◆ **YOUR INSTRUCTIONS**
List every line of the records below that contains the string "Collapse", matching case exactly.

◆ **INPUT**
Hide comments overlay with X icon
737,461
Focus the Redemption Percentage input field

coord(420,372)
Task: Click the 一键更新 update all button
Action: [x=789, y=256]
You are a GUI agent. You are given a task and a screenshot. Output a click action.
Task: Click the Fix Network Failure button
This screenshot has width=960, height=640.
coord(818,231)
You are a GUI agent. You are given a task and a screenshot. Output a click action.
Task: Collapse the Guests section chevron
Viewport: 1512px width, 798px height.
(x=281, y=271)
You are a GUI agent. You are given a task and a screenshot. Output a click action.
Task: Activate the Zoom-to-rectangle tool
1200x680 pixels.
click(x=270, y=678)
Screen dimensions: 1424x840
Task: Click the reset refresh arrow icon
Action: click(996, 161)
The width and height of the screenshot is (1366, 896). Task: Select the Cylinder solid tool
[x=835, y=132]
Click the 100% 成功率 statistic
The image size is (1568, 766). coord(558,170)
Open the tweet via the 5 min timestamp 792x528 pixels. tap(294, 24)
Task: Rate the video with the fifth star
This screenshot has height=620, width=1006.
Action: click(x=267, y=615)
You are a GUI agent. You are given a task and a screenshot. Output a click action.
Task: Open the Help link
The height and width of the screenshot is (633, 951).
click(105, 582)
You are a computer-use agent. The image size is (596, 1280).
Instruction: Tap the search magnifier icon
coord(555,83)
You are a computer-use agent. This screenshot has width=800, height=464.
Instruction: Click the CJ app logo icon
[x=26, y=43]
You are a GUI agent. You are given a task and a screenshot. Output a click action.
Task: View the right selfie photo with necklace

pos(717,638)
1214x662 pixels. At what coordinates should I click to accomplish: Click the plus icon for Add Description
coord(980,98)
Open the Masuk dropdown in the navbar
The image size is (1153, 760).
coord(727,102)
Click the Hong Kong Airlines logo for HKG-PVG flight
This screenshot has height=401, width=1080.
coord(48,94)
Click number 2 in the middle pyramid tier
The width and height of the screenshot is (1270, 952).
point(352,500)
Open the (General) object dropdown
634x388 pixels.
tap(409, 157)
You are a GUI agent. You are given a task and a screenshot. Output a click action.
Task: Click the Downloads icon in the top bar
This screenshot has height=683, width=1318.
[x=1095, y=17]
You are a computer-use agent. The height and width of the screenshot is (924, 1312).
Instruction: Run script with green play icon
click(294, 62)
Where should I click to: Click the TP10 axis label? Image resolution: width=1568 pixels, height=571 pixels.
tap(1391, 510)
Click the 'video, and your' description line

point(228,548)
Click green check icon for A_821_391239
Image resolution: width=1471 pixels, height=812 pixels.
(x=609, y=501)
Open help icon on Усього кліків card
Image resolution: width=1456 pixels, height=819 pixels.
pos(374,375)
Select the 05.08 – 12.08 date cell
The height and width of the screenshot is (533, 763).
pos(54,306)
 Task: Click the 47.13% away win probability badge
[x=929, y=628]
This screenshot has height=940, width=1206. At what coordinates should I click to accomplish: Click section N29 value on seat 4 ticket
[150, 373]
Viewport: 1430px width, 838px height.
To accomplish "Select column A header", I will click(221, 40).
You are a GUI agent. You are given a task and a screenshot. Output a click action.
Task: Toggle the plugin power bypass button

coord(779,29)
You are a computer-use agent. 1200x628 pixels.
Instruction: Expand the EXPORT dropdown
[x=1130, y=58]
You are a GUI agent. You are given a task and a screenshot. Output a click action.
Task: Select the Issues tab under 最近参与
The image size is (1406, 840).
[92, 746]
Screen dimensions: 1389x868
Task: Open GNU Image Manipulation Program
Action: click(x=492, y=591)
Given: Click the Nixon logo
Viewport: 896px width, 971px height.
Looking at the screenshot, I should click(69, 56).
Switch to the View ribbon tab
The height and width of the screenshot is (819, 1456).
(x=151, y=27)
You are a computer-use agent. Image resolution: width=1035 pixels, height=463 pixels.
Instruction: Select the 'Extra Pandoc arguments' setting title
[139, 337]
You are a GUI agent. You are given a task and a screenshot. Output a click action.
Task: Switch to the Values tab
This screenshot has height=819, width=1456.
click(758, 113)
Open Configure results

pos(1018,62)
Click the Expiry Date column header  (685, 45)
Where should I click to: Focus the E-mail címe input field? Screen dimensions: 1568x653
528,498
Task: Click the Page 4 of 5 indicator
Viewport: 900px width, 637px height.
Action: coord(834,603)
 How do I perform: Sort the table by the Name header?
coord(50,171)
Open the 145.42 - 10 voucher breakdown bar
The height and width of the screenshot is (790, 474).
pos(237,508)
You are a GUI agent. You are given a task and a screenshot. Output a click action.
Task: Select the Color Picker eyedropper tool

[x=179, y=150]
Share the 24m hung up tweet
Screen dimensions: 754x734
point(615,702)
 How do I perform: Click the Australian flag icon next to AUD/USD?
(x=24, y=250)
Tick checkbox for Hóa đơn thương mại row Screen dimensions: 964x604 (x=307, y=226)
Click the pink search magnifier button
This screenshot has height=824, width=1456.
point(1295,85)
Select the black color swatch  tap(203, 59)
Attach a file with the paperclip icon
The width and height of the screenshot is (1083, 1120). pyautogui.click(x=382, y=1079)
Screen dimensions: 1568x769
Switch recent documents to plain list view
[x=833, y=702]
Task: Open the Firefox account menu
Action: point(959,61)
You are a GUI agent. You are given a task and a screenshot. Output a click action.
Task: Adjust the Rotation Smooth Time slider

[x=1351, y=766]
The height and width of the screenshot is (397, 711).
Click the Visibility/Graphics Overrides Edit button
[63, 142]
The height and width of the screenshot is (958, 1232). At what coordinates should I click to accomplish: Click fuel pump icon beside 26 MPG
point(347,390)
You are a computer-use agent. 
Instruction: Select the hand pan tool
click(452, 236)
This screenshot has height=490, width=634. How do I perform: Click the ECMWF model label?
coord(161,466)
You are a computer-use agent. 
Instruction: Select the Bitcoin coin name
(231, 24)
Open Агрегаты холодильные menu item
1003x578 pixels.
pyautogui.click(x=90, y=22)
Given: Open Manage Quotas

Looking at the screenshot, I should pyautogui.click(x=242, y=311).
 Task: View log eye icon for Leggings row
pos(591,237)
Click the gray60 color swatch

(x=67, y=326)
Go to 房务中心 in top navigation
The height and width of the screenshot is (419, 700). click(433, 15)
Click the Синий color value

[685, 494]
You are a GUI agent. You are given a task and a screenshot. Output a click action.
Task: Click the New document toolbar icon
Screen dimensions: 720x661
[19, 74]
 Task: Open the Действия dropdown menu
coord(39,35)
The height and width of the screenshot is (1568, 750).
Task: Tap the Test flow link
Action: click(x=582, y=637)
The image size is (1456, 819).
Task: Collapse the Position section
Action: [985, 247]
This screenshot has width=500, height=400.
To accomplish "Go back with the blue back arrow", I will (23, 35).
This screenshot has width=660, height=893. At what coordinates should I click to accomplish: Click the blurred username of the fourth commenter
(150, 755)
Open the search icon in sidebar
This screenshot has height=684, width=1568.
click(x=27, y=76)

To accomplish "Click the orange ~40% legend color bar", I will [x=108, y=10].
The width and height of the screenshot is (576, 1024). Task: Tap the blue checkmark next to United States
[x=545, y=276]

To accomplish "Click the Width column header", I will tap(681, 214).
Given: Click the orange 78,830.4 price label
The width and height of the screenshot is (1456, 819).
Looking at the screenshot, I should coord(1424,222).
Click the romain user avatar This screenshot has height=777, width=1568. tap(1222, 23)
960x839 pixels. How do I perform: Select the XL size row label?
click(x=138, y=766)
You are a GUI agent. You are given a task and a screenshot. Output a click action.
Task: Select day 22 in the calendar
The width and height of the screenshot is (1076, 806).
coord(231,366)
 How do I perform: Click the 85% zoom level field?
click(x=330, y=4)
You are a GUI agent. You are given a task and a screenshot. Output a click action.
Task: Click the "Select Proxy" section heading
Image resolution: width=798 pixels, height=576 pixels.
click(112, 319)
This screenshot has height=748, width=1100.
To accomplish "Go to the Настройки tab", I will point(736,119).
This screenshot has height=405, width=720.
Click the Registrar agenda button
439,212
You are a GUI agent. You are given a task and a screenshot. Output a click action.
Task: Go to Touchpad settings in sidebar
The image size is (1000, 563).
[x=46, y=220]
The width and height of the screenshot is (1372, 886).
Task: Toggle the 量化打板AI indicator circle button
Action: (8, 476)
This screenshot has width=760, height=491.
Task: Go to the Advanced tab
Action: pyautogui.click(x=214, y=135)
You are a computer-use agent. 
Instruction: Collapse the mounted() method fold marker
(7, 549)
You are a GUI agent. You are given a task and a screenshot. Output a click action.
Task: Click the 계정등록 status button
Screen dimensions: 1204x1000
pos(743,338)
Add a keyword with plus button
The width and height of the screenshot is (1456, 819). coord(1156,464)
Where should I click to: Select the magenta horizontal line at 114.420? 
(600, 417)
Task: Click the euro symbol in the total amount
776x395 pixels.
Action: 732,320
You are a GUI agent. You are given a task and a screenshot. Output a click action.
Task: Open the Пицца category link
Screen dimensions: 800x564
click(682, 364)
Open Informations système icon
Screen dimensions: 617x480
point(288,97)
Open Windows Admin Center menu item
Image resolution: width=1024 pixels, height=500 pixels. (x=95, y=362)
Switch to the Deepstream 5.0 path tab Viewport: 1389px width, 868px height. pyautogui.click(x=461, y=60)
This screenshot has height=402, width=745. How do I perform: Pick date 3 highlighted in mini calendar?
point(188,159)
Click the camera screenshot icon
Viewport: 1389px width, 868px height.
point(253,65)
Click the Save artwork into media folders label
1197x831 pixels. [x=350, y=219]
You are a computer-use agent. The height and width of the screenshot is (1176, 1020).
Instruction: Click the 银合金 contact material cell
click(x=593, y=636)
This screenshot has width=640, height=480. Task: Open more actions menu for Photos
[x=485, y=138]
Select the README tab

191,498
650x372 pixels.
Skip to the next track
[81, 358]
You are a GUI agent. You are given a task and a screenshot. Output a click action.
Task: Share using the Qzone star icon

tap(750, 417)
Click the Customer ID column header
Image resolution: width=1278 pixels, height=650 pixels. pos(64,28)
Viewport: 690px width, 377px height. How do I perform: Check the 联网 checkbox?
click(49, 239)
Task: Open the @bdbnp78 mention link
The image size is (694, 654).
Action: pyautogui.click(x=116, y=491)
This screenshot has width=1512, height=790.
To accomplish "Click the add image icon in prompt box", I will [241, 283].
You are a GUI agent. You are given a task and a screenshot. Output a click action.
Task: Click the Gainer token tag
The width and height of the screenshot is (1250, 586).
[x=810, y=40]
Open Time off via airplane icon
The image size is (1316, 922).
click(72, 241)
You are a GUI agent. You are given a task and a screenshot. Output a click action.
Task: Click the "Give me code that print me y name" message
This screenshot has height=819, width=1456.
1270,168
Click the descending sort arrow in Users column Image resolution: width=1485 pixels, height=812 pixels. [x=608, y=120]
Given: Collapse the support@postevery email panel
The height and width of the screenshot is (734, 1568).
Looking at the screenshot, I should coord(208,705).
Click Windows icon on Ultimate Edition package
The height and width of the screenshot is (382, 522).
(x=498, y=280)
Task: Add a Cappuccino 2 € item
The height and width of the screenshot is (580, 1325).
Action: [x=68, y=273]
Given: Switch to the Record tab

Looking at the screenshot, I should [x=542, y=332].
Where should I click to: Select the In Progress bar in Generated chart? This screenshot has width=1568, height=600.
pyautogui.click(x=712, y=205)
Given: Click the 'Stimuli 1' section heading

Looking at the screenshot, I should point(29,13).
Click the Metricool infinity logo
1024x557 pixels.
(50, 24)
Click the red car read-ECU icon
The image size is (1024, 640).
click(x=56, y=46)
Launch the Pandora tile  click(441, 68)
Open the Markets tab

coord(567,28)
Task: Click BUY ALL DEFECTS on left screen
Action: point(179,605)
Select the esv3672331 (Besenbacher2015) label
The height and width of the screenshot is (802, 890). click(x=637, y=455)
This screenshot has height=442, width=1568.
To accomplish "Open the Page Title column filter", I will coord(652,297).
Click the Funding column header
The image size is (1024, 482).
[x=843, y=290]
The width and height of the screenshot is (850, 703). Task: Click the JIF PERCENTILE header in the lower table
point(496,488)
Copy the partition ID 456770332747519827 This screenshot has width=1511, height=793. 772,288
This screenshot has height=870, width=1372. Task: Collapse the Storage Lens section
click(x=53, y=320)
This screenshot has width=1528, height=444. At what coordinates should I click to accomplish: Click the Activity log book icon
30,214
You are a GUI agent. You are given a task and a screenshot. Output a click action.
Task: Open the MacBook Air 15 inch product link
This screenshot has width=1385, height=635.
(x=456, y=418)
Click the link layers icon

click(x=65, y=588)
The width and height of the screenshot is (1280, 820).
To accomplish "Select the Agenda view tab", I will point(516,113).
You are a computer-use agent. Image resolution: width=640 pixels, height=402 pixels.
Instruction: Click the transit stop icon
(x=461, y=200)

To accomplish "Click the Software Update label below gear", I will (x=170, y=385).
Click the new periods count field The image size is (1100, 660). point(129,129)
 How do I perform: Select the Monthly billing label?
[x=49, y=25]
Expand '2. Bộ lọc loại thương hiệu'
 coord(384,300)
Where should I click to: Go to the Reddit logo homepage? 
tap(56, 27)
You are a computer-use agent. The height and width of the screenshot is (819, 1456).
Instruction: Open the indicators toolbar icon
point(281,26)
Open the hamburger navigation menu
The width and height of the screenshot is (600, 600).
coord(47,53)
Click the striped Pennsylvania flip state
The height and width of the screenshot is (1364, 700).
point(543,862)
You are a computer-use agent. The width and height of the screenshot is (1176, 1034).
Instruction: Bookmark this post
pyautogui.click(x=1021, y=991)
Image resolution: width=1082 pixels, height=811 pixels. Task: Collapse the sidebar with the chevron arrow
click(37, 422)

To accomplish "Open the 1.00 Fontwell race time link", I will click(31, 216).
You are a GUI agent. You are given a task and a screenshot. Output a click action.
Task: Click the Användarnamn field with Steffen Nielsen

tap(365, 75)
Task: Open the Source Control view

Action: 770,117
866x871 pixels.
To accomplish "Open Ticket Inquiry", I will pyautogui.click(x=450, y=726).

◆ **ANSWER TO THIS TASK**
Task: Collapse the Guests section chevron
Task: Collapse the Position section
Instruction: Collapse the mounted() method fold marker
Given: Collapse the support@postevery email panel
This screenshot has height=870, width=1372. Task: Collapse the Storage Lens section
Image resolution: width=1082 pixels, height=811 pixels. Task: Collapse the sidebar with the chevron arrow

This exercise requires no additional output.